[start of SOURCE EXTRACT]

The line of reasoning in these verses is easily understood except for two points in verse 10: (1) the meaning of the word “authority” and (2) the additional argument “because of the angels” thrown in at the last of this verse. Four different interpretations have been given of the meaning of the word “authority” here: (1) the man’s authority over the woman, (2) the woman’s authority to speak, (3) a magical authority against evil angels, and (4) the word “authority” as an Aramaic colloquialism for “veil.”
The most common explanation of the meaning of authority here is that Paul is referring to the authority that the man has over the woman. This is quite often expressed by the use of the words “subordination” or “subjection.” This explanation fits the context fairly well, although it should be noted that Paul does not explicitly refer to the subordination of woman to man in this passage. The closest he comes to this is in verse 3 where he says that the man is head of a woman. This is similar to Ephesians 5:22-23 where Paul says that wives should be subject (or subordinate) to their husbands because man is head of the woman. Several modern English translations, including Moffatt’s, Goodspeed’s, Phillips’ , C. B. Williams’, the Jerusalem, Amplified, Living, and New American Bibles, and the Today’s English Version, have worded verse 10 in such a way as to bring out this interpretation.

[end of SOURCE EXTRACT]

- **EXERCISE**
Copy the text on the meaning of "authority" in verse 10 word for word, from "The most common" up to and including "out this interpretation.".

[start of GIVEN INFORMATION]

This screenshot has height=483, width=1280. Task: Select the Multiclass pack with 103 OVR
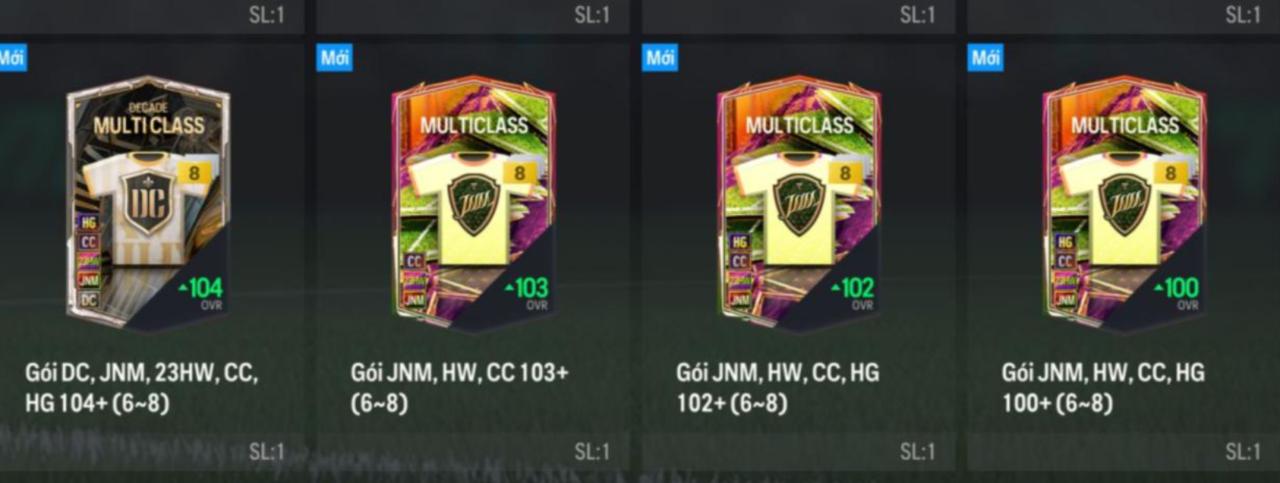point(474,202)
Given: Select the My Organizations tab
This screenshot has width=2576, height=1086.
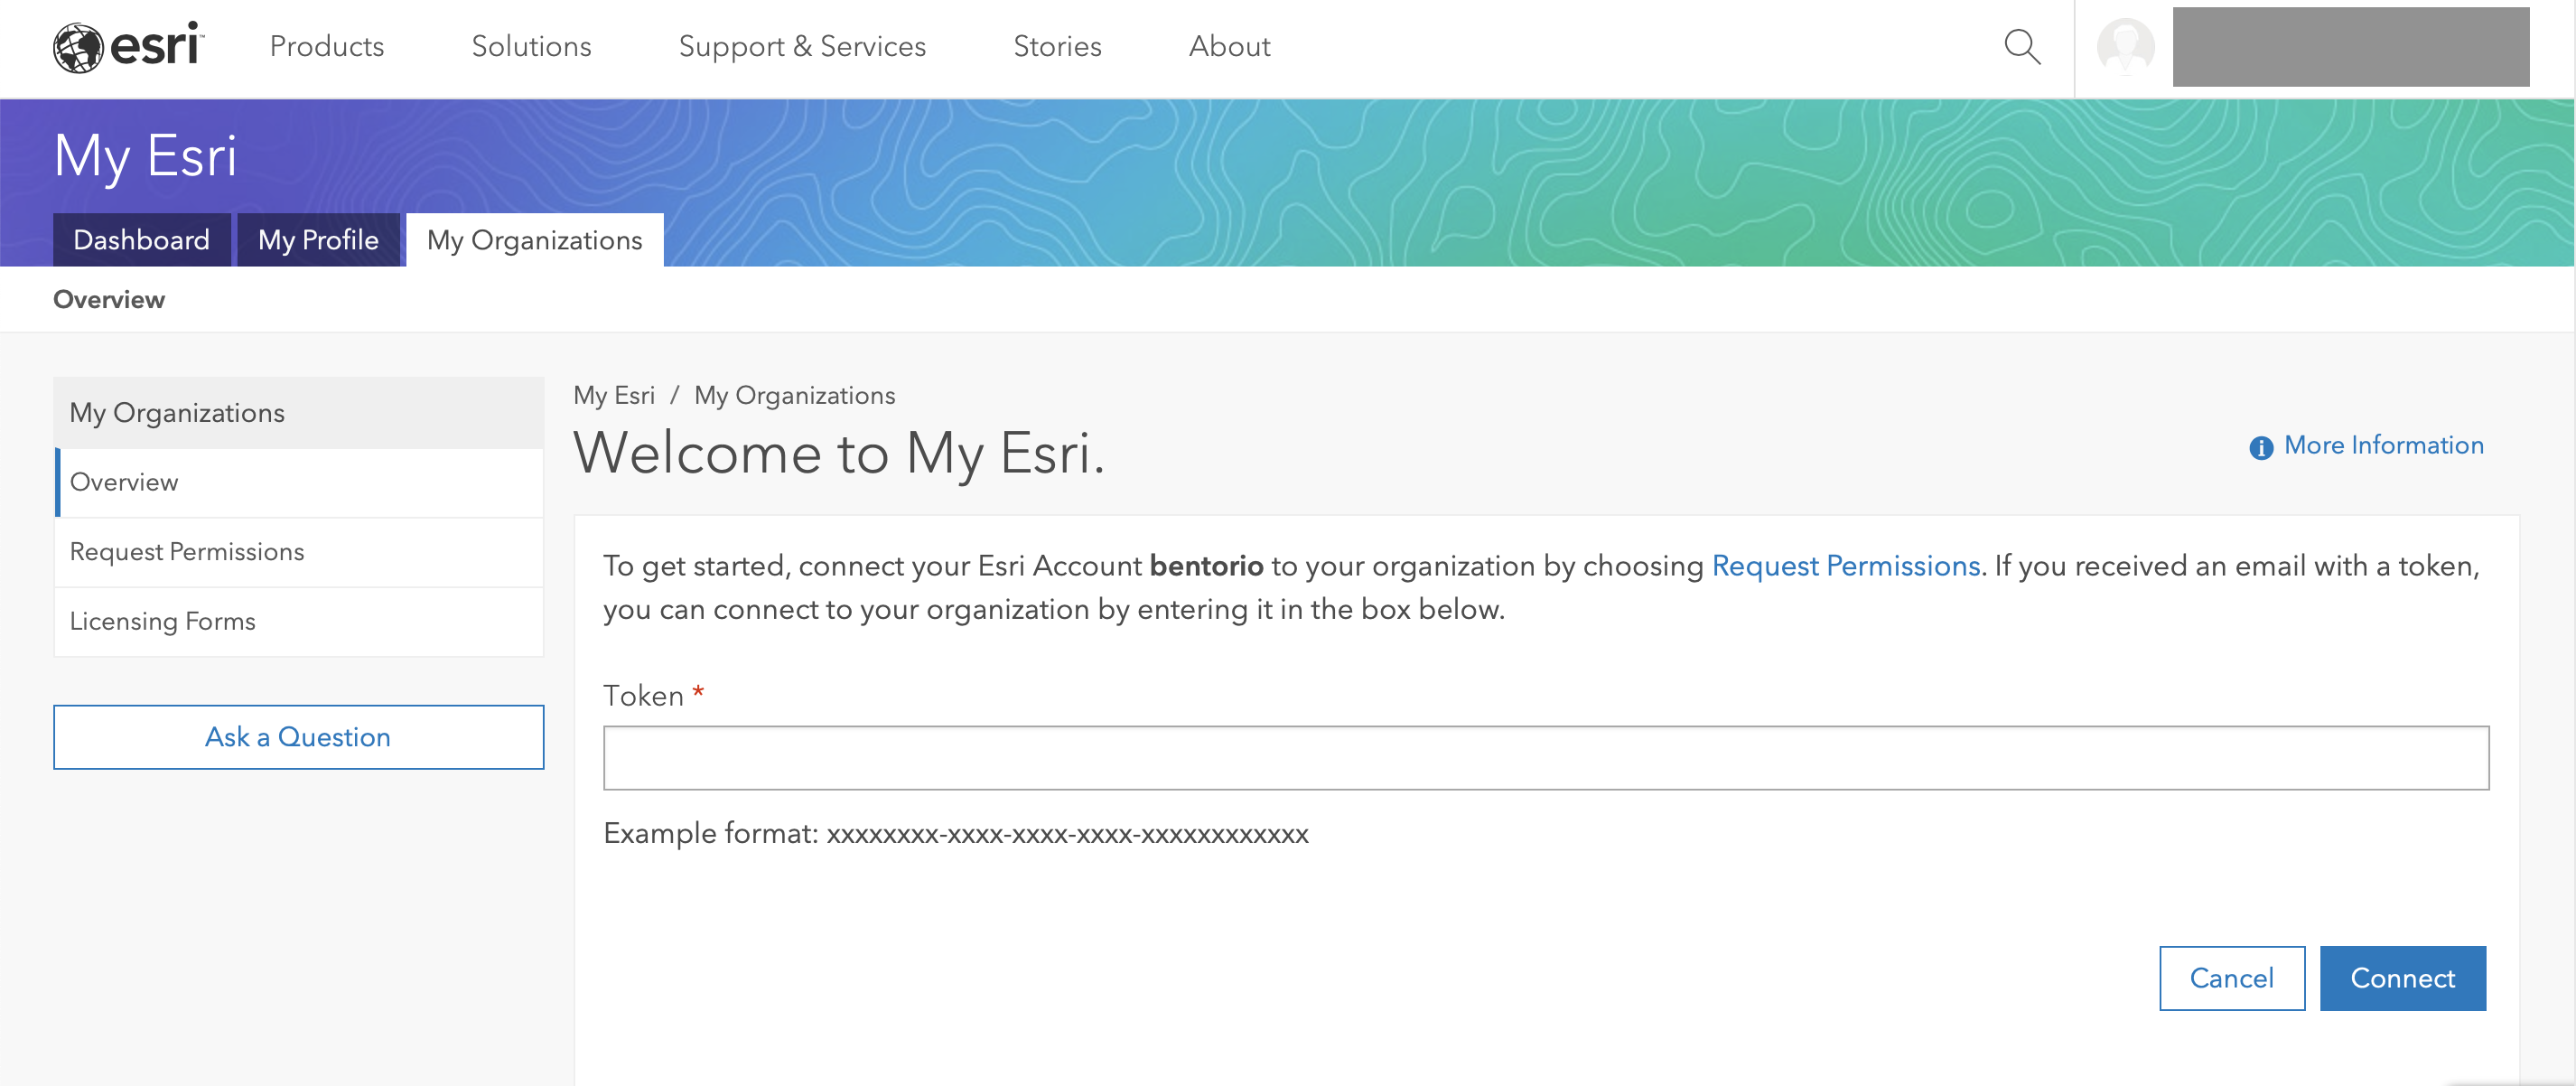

[end of GIVEN INFORMATION]

- **PROBLEM SOLUTION**
The most common explanation of the meaning of authority here is that Paul is referring to the authority that the man has over the woman. This is quite often expressed by the use of the words “subordination” or “subjection.” This explanation fits the context fairly well, although it should be noted that Paul does not explicitly refer to the subordination of woman to man in this passage. The closest he comes to this is in verse 3 where he says that the man is head of a woman. This is similar to Ephesians 5:22-23 where Paul says that wives should be subject (or subordinate) to their husbands because man is head of the woman. Several modern English translations, including Moffatt’s, Goodspeed’s, Phillips’ , C. B. Williams’, the Jerusalem, Amplified, Living, and New American Bibles, and the Today’s English Version, have worded verse 10 in such a way as to bring out this interpretation.